The article from post 478 :- |
Big fat divi just landed. |
I’d also note that directors have been willing to purchase stock 5-10% higher than current levels. Can see a steady rise back to the 90p area and the update today certainly puts a floor on the stock |
Just that the process of marketing with an indicative price of AUD200-300m has begun, of which FSFL own half |
Is there anything "new" from that link Rongen83? It seems to be subscriber only |
hxxps://www.afr.com/street-talk/foresight-kicks-off-200m-plus-sale-of-aussie-solar-farms-20250217-p5lcva |
Divi was well covered 1.4x even with the lowest sun since ipo. Current yield 10.3% :-) |
Yep mergers incoming. HEIT wont be the last takeover. And fee reductions now coming across the sector. Bargains never last long |
Reading between the lines.
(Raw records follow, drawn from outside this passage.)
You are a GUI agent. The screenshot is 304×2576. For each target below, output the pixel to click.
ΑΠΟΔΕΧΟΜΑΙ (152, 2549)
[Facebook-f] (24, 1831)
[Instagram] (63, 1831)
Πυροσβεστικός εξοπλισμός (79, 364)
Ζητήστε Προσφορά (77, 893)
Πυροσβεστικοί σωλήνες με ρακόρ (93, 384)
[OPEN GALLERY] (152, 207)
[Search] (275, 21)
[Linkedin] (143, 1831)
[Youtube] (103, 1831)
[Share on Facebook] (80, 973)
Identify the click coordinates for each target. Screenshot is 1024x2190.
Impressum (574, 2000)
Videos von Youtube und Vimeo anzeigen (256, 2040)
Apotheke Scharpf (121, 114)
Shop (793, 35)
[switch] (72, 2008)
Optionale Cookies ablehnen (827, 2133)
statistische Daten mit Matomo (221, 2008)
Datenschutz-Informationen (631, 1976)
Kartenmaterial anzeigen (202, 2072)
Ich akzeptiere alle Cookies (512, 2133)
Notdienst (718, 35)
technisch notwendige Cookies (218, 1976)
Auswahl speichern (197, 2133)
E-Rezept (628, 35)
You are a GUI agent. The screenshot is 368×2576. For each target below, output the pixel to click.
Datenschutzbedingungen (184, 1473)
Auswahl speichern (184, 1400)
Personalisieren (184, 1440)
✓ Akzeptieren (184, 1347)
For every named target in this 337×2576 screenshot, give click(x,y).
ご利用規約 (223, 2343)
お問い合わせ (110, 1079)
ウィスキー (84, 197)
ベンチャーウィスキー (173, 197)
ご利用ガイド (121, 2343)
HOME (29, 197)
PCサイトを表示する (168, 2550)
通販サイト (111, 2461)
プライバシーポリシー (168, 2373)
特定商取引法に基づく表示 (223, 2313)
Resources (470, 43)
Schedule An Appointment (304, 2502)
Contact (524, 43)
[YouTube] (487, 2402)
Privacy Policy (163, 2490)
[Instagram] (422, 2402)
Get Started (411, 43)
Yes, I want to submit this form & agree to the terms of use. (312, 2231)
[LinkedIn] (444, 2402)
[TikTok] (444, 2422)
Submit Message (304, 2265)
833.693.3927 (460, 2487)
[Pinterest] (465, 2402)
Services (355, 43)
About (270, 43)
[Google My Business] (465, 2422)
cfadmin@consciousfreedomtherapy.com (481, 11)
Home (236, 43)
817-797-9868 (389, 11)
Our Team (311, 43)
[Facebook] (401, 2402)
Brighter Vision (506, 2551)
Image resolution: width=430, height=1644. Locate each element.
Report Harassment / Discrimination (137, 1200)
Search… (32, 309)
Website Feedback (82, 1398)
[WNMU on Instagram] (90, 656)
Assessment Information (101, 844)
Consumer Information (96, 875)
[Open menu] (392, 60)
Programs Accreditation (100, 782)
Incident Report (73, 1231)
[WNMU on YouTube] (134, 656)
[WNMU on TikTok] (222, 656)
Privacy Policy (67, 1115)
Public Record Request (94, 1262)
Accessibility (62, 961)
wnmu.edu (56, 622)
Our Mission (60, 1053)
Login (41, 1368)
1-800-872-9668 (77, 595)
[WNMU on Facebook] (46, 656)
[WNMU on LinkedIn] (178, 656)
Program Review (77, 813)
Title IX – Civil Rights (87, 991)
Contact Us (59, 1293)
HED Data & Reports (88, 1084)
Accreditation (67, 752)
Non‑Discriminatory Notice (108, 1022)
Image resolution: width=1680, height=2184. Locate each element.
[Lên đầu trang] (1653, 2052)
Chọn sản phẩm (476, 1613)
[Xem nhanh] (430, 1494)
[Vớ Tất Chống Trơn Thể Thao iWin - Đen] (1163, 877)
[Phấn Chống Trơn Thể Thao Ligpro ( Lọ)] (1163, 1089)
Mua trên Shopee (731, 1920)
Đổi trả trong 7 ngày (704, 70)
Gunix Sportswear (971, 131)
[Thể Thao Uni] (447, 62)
Things are already afoot |
NESF - £384m FSFL - £428m BSIF - £515m (after recent bounce).
Market caps rather than NAVs or assets. |
Putting together two or more of FSFL, BSIF, & NESF would make some sense. But sounds like there's wealth managers wanting liquidity so they can sell more. |
The Board has actively engaged with Shareholders over recent months and is keen to engage further. Shareholders have expressed a range of views to the Board. While some have expressed a desire for liquidity, others are seeking ongoing exposure to the listed renewables sector through a vehicle with greater secondary market liquidity and scale to drive efficiencies. The Board's role is to balance these objectives and deliver value to Shareholders in an efficient and effective manner by exploring all options available. |
Saba's actions likely to trigger a raft of corporate activity in the IT space |
Not before time, this.
At risk of cross-ramping, FSFL & NESF charts, vs BSIF, have got me adding BSIF. |
Two broken downtrends for the price of one.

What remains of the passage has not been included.